Temple resident Saul Romo could not believe his father’s proposed property appraisal.
Their 7-acre property had a preliminary value of $201,704, while the Tax Appraisal District of Bell County valued the same property at $81,292 just last year.
Romo, 26, said he filed a protest and gathered the necessary evidence to argue against the proposed property value. “I actually did a PowerPoint presentation. I took pictures of the property and (documented) the issues that we have,” Romo told the Telegram. “The street is terrible and flooding can be an issue.”
The appraisal district has received at least 4,500 protests from property owners who want their appraisals decreased. Overall, Bell County values increased 8.11 percent to a preliminary taxable value of $21.5 billion, according to appraisal district data. Last year, that number was $19.9 billion.
Preliminary values form the basis of local governments’ budgets for the next fiscal year. The appraisal district only sets property values while taxing entities, such as cities and school districts, set the tax rates.
In 2020, the average home value is $149,929 — a 5.24 percent increase from last year. Valuations are expected to be certified July 25.
For residents such as Romo, documenting his neighborhood’s faults was key to his protest.
He also mentioned how the city of Temple has failed to pick up the trash located curbside in front of the property for over a month.
“They’re supposed to (collect trash) two times a month, and it took more than a month once,” he said. “I’ve seen the truck come through but they never pick it up.”
After delivering his presentation, Romo said he is relieved to have argued the property appraisal value back down to $81,292.
Addition raised property value
Stephen Hudson, 55, is another Temple resident displeased with his 2020 proposed property appraisal. His preliminary property appraisal was set at $318,680 — a $54,180 difference from 2019.
Hudson, who has lived on this same property for the past 16 years, said he never faced any issues with the appraisal district for the first 14 years. He believes the issue stemmed from an addition to their house completed three years ago.

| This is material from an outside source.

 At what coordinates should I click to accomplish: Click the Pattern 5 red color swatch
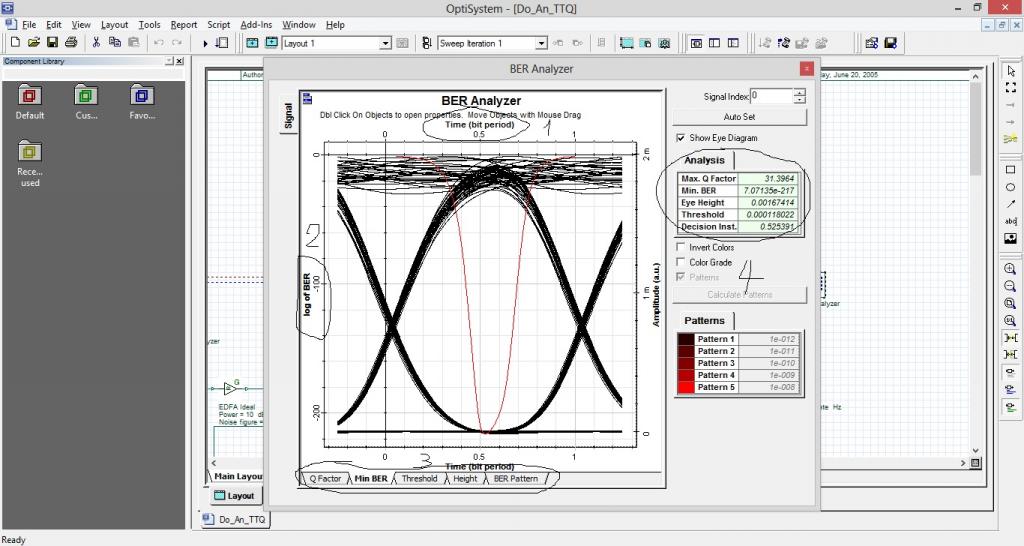click(685, 387)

“We added on to our house three years ago. We had the city inspectors come out, and the valuation went up with the addition,” he said.
But Hudson protested the proposed property appraisal last week, claiming the price per square foot had changed from the years prior. So Hudson evaluated similar properties in the area through the Bell County CAD website.
“I looked for houses for sale that were comparable to my square footage and then went into the Bell County CAD system and pulled those property’s valuations,” Hudson said. “And they were marked considerably lower than mine. You have to do your own homework or you will get ripped off.”
Hudson brought this evidence to the appraisal district, and managed to lower the appraised value to $289,199 — an adjustment he said was fair. Although his appointment began 30 minutes later than scheduled, he emphasized the courteous and professional nature that was projected toward him.
It took Hudson just 20 minutes to have the appraisal district lower his property’s appraisal for 2020 by $29,481.
Tug of war over values
Philip Krawczynski said the past two years have felt like a tug of war between himself and the appraisal district over the true value of his home.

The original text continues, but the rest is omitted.